* What is needed
Could you copy the text of all the data below word for word, leaving out the pictures?

______

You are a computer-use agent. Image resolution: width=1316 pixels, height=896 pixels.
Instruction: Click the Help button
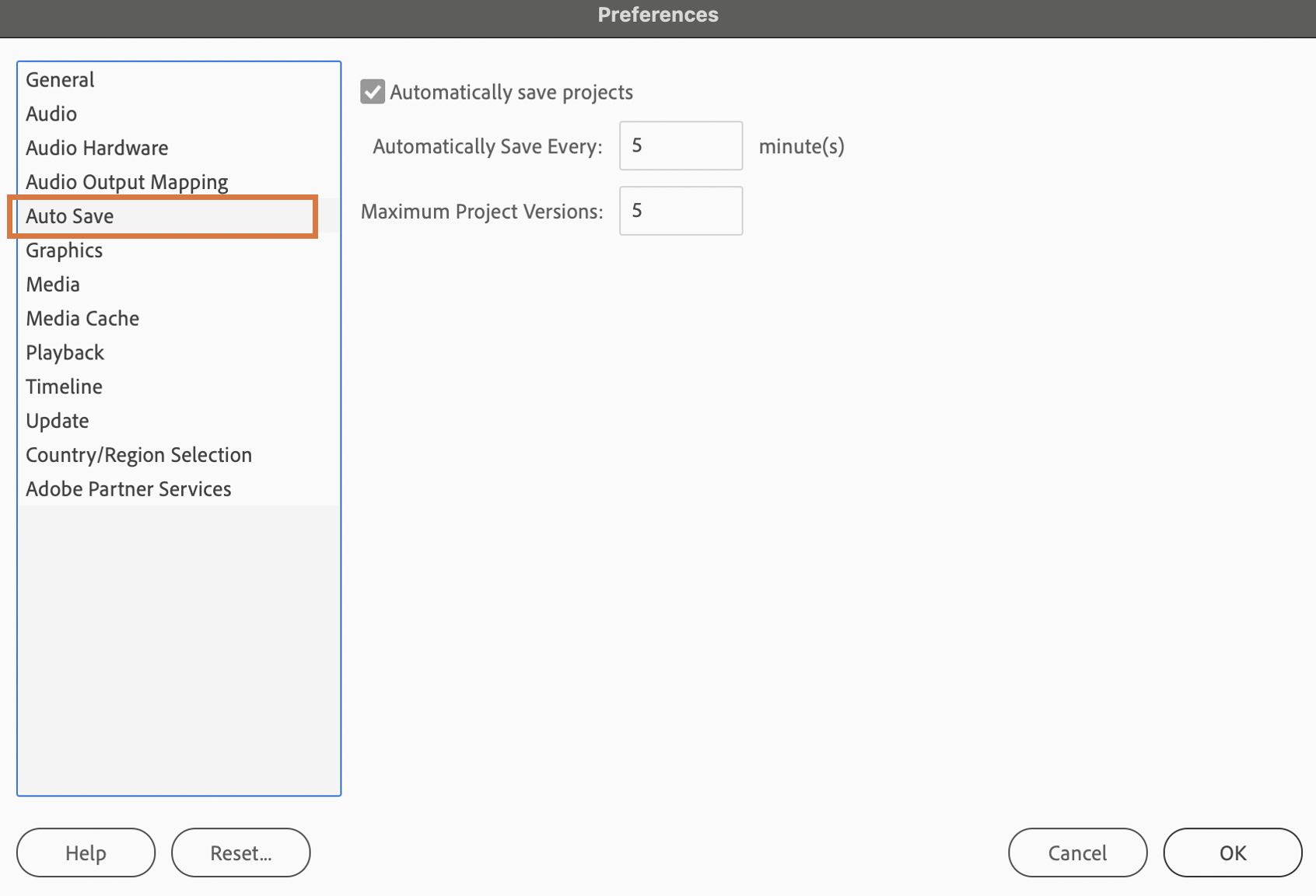86,852
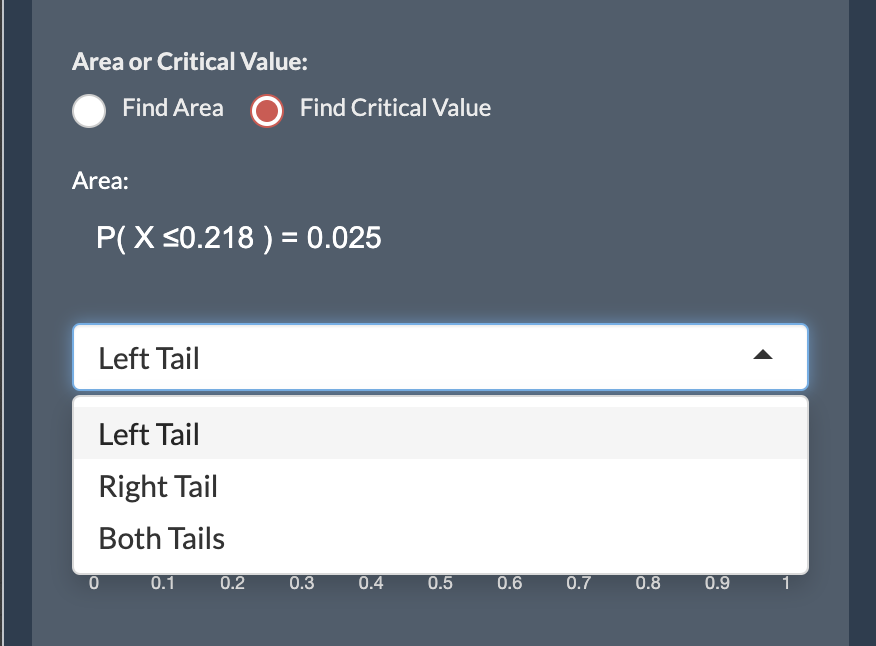This screenshot has width=876, height=646.
Task: Click the Find Critical Value text label
Action: pos(395,108)
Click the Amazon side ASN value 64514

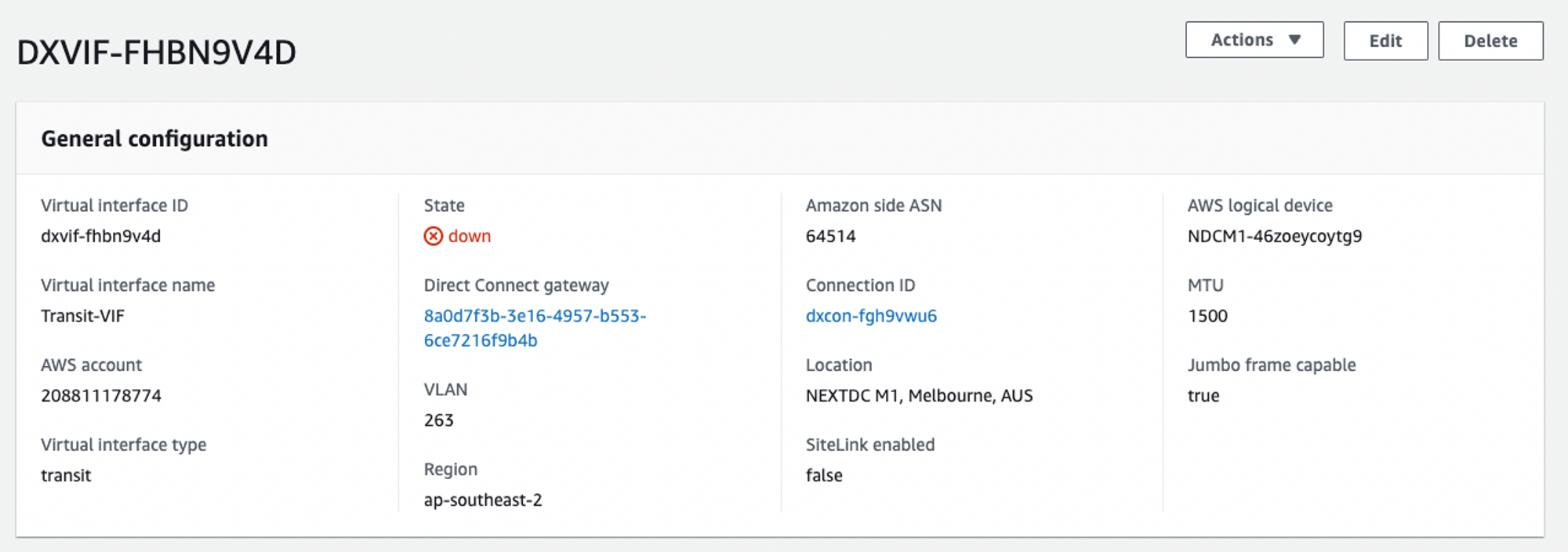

______

* The answer
You are a computer-use agent. Image resolution: width=1316 pixels, height=896 pixels.
Instruction: Click the Help button
86,852
This screenshot has width=876, height=646.
Task: Click the Find Critical Value text label
Action: pos(395,108)
Click the Amazon side ASN value 64514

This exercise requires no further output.